"The urge to save humanity is almost always a false front for the urge to rule.": HL Mencken
I remember Sanka. It had a great taste all its own.
I went to the dermatologist today and had a chunk cut out of me. Better that than cancer, right? Anyway, the thing that was weird was that the Physician's Assistant who did the removing was talking a blue streak as he hacked away. A bunch of inanities. Maybe the guy was lonesome for company?
Of course he kept yapping while doing the procedure.It was no skin off his nose.So to speak.
Sebastian is hilarious. And ric, good job catching it.
I imagine that those guys see so many things every day that if the stopped and contemplated the parade of skin maladies they face every single working day that they would go crazy.I was lucky - I went in and there were just a few spots that got freezed, er, frozed, that is to say, removed cryogenically, and as luck would have it, the guy doing the work was the head of the entire dermatology department. He knows your cousin, ricpic, just sayin'.
I went to the dermatologist worried about two moles. She pull out an aerosol can, psst psst, and sends me on my way. 2 months later the bill comes, $600, listed as surgery. Geez. At least the insurance knocked it down to $200 and one of the moles never went away.
My theory: that kind of skin contact is intimate work, and talking can help ease the initial awkwardness that occurs when someone enters another's personal space. When I had my hair cut today, I noted something similar. It wasn't a blue streak of inanity, but enough to conversation to bridge the gap and bring us together in the space we were sharing. Some barbers do the same. MrM's passes on tidbits of local news we wouldn't hear otherwise. However, talking can also be a way to cover crunching, cutting and zapping noises, especially so if work on the face, scalp or teeth is involved, as the skull magnifies sounds in those areas and talking gives the ears something else to listen to other than skin frying or teeth being rocked out of their sockets. Even with numbing and no pain, those sounds can be somewhat alarming. My dad, as a dentist, would use that technique, telling stories to distract, similar to listening to a book on tape to pass the miles. I'm glad you got things taken care of, ricpic, even if your ears were assaulted. They should have also been anonymously burning and I pinned Corot's cathedral picture on my studio wall today and talked about it with a friend who stopped by. I really like the idea of stone to cathedral, a small canvas work becoming great, and human to human conversation across the gap.

Records shown
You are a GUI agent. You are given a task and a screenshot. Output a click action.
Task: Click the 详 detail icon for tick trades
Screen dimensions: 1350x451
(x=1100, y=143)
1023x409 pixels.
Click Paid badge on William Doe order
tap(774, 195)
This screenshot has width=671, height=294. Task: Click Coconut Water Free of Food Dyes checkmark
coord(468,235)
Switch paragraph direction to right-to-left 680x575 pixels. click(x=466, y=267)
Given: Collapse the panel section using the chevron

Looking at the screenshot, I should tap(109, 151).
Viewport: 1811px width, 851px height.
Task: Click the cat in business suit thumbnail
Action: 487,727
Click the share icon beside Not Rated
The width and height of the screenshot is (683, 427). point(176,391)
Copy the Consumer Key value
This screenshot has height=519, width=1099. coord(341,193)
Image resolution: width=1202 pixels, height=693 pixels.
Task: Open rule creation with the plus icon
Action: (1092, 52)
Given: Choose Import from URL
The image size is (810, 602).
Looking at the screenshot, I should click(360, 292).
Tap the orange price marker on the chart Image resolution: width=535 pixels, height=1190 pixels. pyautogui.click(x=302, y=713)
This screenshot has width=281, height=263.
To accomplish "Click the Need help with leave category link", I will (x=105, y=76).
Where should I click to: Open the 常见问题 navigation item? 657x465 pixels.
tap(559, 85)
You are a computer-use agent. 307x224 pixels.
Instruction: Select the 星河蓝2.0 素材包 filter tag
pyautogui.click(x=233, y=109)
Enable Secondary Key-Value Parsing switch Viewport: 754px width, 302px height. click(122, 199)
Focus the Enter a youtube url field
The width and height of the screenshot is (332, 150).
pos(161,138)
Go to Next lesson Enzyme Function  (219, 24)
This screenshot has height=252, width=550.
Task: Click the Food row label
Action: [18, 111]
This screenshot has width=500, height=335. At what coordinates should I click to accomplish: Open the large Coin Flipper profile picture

Assigned task
Transcribe the passage of the dermatology comment thread above between "I went to the dermatologist today" and "nose.So to speak.", inclusive.

Exercise solution
I went to the dermatologist today and had a chunk cut out of me. Better that than cancer, right? Anyway, the thing that was weird was that the Physician's Assistant who did the removing was talking a blue streak as he hacked away. A bunch of inanities. Maybe the guy was lonesome for company?
Of course he kept yapping while doing the procedure.It was no skin off his nose.So to speak.